Hoje em dia tem gente que não imagina que a política de Mato Grosso já foi contemplada com pessoas desse comportamento.

 

Não obstante a conduta de probidade de Lenine Póvoas, que quem conhece minimamente a história de Mato Grosso sabe, ele entrou e saiu da vida pública de cabeça erguida e pela porta de frente, deixando um imenso legado, nunca tendo lesado o Estado e dando enorme contribuição para as gerações futuras.

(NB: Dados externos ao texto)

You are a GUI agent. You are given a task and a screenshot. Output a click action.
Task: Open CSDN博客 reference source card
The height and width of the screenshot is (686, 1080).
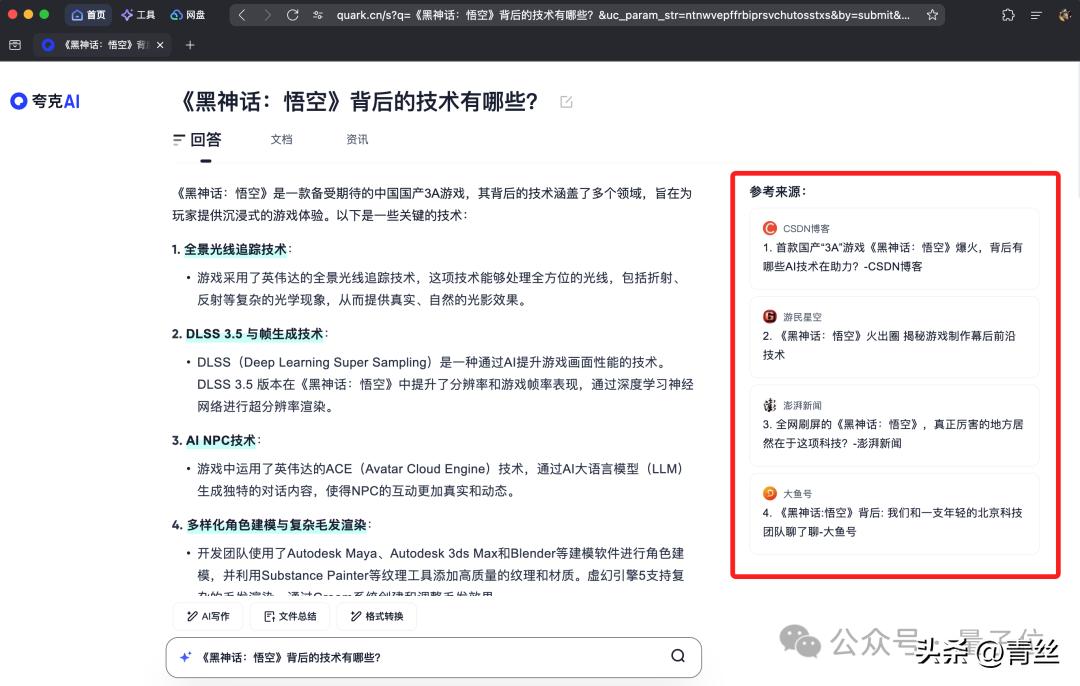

Houve inúmeros pedidos para que ele fizesse uma autobiografia, mas todos sem êxito. Ele se recusava a falar de si mesmo, não gostava de nada que o deixasse em evidência, sempre preferiu ficar no coração dos amigos e familiares.

 

A continuidade de um trabalho de figuras como este homem começou a ser barrada pela corrupção que infesta o atual quadro político brasileiro. Uma pena!

Diante de um trabalho sério e compromissado com o povo, Lenine Póvoas, em mais de 50 anos de vida pública, nunca enriqueceu, contrariando o que vemos hoje em dia. Tem alguma coisa muito errada.

 

Quando Conselheiro e Presidente do Tribunal de Contas, teve que ingressar em juízo para poder comprovar seu tempo de serviço para aposentaria, sendo que, na atualidade, não se vê essa conduta.

 

Antigamente, as pessoas que queriam enriquecer iam para a área privada, hoje vão para a vida pública. Estranho, não?! Você faz falta aos seus familiares e ao povo brasileiro.

 

Ser filho de Hermes de Abreu e de Maria Helena Póvoas, pessoas públicas e reconhecidas pelos seus trabalhos prestados a sociedade, é um enorme orgulho, mas confesso que carregar o peso do seu nome e por isso ser indagado em quase todos os lugares em Mato Grosso, por gente que nunca vi, falando que a vida pública carece de pessoas com o seu comportamento, é de enorme alegria, entusiasmo e responsabilidade.

 

A sua biografia o imortalizou, deixando saudade para seus familiares e se tornando referência de probidade, compromisso e respeito pelo o que é público. Olhando para o passado, veremos que se pessoas com o seu perfil tomarem as rédeas do país, ainda há esperança. Certo de que isso ainda pode acontecer, um grande sorriso esteve estampado em minha face quando li a dedicatória do seu livro “O caos brasileiro”:

 

“Aos meus netos, para que tenham uma ideia do Brasil em que viveu o seu avô e para que ajudem os jovens da sua geração a transformá-lo no país dos meus sonhos.”

 

Cedo ou tarde a gente vai se encontrar para bater aquele bom e velho papo que tínhamos no escritório da sua casa, foram ‘aulas’ que jamais me esquecerei, até lá, é com grande honra que irei carregar o seu nome, vovô.

Feliz Aniversário.

 

LENINE PÓVOAS DE ABREU é estudante de direito, neto do historiador, professor e político LENINE DE CAMPOS PÓVOAS.